Les dysfonctionnements des crèches privées

Lors de l’enquête, plusieurs témoins ont en effet évoqué les problèmes d’effectifs de cette crèche du IIIe arrondissement de Lyon, caractérisés par des absences fréquentes de personnel et un «turn-over important». Ces dysfonctionnements n’étaient pas propres à cet établissement, selon les multiples enquêtes menées après le décès de Lisa.
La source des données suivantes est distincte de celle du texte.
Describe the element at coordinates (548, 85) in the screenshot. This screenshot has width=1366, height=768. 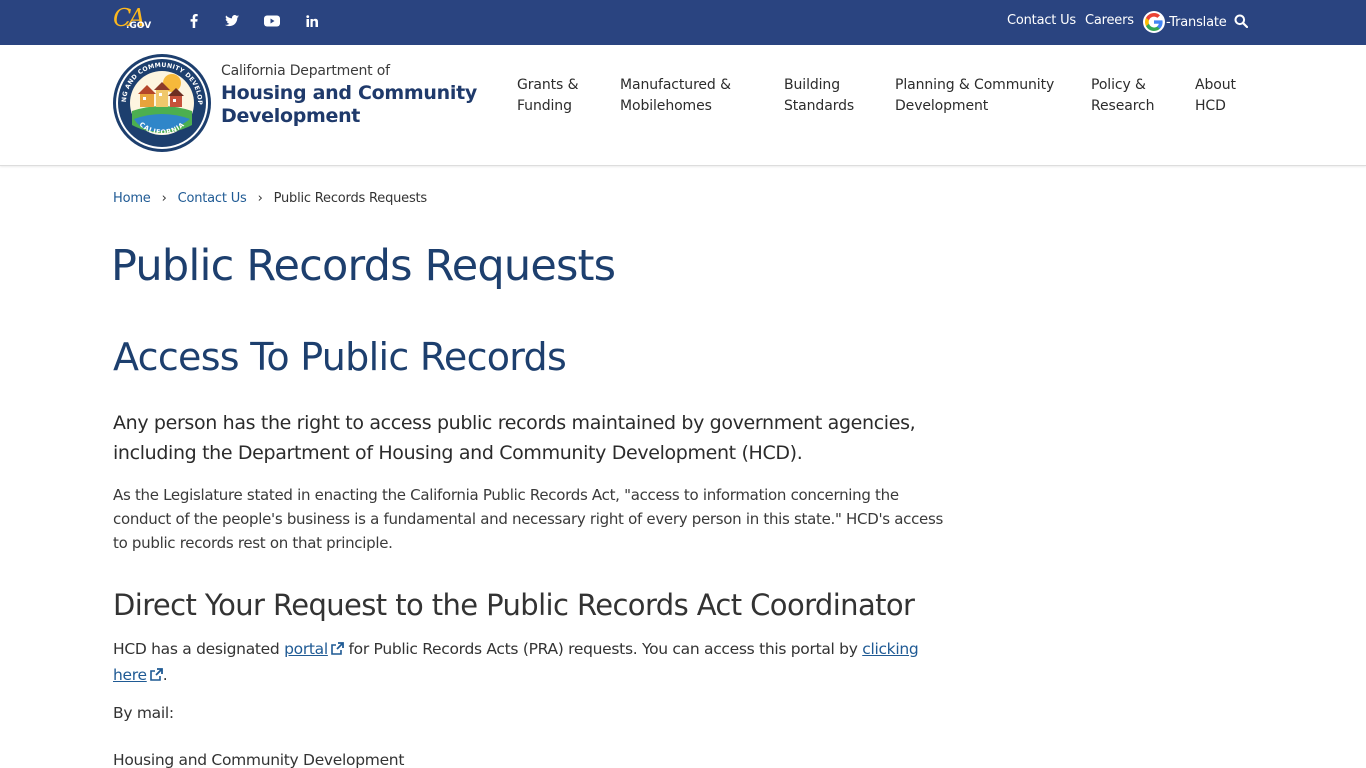
I see `nav-label-line1: Grants &` at that location.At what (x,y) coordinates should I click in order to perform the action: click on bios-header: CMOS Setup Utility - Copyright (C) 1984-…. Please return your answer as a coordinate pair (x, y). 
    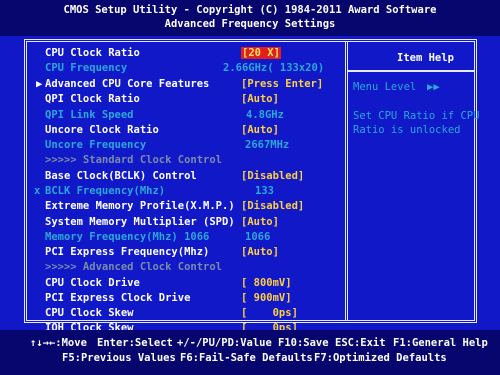
    Looking at the image, I should click on (250, 18).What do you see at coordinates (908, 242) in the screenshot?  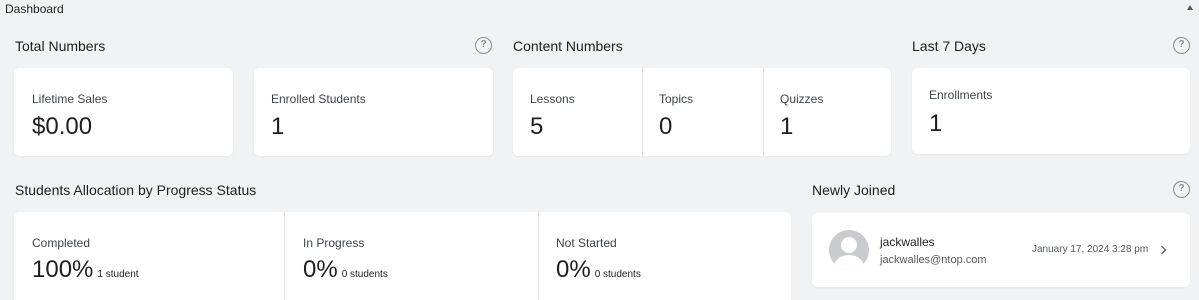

Moins de trois semaines après les faits, le gouvernement avait en effet saisi l’Inspection générale des affaires sociales (Igas). Publié en avril 2023, son rapport décrivait une qualité d’accueil «très disparate» et appelait à de profondes réformes pour mieux prévenir les maltraitances aux enfants. L’Igas pointait notamment trois problèmes structurels:

  • La faiblesse du taux d’encadrement
  • La pénurie de professionnels
  • Des contrôles insuffisants dans un secteur privé en pleine expansion

Depuis, trois livres d’enquête journalistique ont mis au jour le fonctionnement de certaines structures privées et dénoncé une course au rendement au détriment des enfants. Quant à la Commission d’enquête de l’Assemblée nationale, son rapport final épingle un système «à bout de souffle».

Conclusion

Le procès de Myriam Jaouen promet de mettre en lumière non seulement les circonstances tragiques du décès de la petite Lisa, mais aussi les failles systémiques au sein des crèches privées. Les débats devraient permettre de mieux comprendre les responsabilités individuelles et institutionnelles dans ce drame, et de poser les bases pour des réformes nécessaires afin de garantir la sécurité et le bien-être des enfants dans ces établissements.